Rewrite the stretch of the listing below from the line containing "The width and height of the screenshot is (1389, 868)." through the line containing "[x=474, y=110]" as a JSON list of strings, with one string per line and blank lines omitted.

§

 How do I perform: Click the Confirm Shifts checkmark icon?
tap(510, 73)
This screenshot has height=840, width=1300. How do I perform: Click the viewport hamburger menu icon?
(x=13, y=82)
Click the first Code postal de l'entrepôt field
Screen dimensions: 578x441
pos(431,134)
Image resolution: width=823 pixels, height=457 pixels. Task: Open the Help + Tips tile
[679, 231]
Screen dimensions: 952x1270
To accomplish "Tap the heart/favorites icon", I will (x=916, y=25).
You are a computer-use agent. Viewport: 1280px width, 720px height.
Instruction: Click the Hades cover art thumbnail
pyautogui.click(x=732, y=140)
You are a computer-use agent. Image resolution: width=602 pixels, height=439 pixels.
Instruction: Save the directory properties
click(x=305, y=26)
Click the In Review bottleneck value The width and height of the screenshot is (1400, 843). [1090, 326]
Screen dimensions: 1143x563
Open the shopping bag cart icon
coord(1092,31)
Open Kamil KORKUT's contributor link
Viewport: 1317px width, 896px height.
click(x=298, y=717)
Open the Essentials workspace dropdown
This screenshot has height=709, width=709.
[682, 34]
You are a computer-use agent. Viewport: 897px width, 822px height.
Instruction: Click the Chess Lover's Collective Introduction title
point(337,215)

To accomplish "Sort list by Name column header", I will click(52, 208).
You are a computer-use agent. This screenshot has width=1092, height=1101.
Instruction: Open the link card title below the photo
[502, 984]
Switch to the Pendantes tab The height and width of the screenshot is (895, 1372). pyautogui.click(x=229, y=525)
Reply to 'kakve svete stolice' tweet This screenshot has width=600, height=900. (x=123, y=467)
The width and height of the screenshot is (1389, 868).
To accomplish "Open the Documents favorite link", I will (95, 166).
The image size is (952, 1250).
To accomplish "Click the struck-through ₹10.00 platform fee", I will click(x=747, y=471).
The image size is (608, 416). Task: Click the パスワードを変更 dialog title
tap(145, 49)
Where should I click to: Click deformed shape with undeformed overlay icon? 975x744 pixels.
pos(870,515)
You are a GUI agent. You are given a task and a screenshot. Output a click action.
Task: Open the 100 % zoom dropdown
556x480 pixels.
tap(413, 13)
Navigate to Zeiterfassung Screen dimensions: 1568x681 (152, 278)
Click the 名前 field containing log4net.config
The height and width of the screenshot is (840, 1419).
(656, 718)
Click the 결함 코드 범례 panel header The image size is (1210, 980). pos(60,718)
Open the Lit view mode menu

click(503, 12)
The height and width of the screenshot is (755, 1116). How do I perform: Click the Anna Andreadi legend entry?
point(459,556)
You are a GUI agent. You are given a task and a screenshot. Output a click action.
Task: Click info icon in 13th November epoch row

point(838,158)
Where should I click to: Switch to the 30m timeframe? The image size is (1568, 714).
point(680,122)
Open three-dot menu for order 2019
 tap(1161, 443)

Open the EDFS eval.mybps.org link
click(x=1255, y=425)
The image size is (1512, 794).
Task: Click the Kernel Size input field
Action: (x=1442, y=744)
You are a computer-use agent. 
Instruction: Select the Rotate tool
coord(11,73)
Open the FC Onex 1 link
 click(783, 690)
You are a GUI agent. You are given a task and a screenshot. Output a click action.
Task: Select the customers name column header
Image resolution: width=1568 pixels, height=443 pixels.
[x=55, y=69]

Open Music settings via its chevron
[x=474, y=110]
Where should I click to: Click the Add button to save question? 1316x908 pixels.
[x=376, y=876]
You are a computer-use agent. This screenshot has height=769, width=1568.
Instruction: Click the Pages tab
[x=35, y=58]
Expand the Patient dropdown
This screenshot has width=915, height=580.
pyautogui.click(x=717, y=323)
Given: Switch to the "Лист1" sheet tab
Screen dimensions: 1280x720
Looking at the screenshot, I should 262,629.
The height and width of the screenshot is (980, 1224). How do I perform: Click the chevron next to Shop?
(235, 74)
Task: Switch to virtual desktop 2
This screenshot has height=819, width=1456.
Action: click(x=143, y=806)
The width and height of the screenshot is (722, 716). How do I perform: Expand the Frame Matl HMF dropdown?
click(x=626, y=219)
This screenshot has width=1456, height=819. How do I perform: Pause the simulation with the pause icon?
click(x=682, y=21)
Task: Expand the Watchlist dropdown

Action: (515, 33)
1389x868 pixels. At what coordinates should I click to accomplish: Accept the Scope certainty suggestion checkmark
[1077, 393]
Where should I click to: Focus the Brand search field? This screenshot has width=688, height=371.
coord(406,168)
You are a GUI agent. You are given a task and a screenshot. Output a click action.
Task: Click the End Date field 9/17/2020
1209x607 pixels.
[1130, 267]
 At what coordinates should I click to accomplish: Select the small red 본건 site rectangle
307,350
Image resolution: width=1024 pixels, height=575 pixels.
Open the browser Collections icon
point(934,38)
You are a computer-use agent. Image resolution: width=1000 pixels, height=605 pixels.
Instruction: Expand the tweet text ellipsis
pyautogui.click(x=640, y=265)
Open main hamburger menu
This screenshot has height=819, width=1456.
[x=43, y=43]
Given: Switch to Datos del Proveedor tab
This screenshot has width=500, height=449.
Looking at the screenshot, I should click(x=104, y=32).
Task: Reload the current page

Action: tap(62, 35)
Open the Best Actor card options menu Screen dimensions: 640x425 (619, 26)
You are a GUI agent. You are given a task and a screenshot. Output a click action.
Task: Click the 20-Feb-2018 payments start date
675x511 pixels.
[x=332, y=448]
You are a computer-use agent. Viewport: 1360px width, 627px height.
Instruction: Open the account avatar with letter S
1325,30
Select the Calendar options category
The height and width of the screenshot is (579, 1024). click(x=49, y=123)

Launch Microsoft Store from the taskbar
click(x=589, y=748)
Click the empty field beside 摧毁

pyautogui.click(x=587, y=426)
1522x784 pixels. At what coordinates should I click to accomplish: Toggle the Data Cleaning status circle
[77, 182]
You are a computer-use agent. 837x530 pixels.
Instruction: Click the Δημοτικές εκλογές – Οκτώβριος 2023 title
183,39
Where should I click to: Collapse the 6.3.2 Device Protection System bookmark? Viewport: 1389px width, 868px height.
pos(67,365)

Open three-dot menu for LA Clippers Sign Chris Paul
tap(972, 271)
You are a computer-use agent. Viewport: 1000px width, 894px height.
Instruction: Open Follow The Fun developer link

§

Task answer:
[
  "The width and height of the screenshot is (1389, 868).",
  "To accomplish \"Open the Documents favorite link\", I will (95, 166).",
  "The image size is (952, 1250).",
  "To accomplish \"Click the struck-through ₹10.00 platform fee\", I will click(x=747, y=471).",
  "The image size is (608, 416). Task: Click the パスワードを変更 dialog title",
  "tap(145, 49)",
  "Where should I click to: Click deformed shape with undeformed overlay icon? 975x744 pixels.",
  "pos(870,515)",
  "You are a GUI agent. You are given a task and a screenshot. Output a click action.",
  "Task: Open the 100 % zoom dropdown",
  "556x480 pixels.",
  "tap(413, 13)",
  "Navigate to Zeiterfassung Screen dimensions: 1568x681 (152, 278)",
  "Click the 名前 field containing log4net.config",
  "The height and width of the screenshot is (840, 1419).",
  "(656, 718)",
  "Click the 결함 코드 범례 panel header The image size is (1210, 980). pos(60,718)",
  "Open the Lit view mode menu",
  "click(503, 12)",
  "The height and width of the screenshot is (755, 1116). How do I perform: Click the Anna Andreadi legend entry?",
  "point(459,556)",
  "You are a GUI agent. You are given a task and a screenshot. Output a click action.",
  "Task: Click info icon in 13th November epoch row",
  "point(838,158)",
  "Where should I click to: Switch to the 30m timeframe? The image size is (1568, 714).",
  "point(680,122)",
  "Open three-dot menu for order 2019",
  " tap(1161, 443)",
  "Open the EDFS eval.mybps.org link",
  "click(x=1255, y=425)",
  "The image size is (1512, 794).",
  "Task: Click the Kernel Size input field",
  "Action: (x=1442, y=744)",
  "You are a computer-use agent. ",
  "Instruction: Select the Rotate tool",
  "coord(11,73)",
  "Open the FC Onex 1 link",
  " click(783, 690)",
  "You are a GUI agent. You are given a task and a screenshot. Output a click action.",
  "Task: Select the customers name column header",
  "Image resolution: width=1568 pixels, height=443 pixels.",
  "[x=55, y=69]",
  "Open Music settings via its chevron",
  "[x=474, y=110]"
]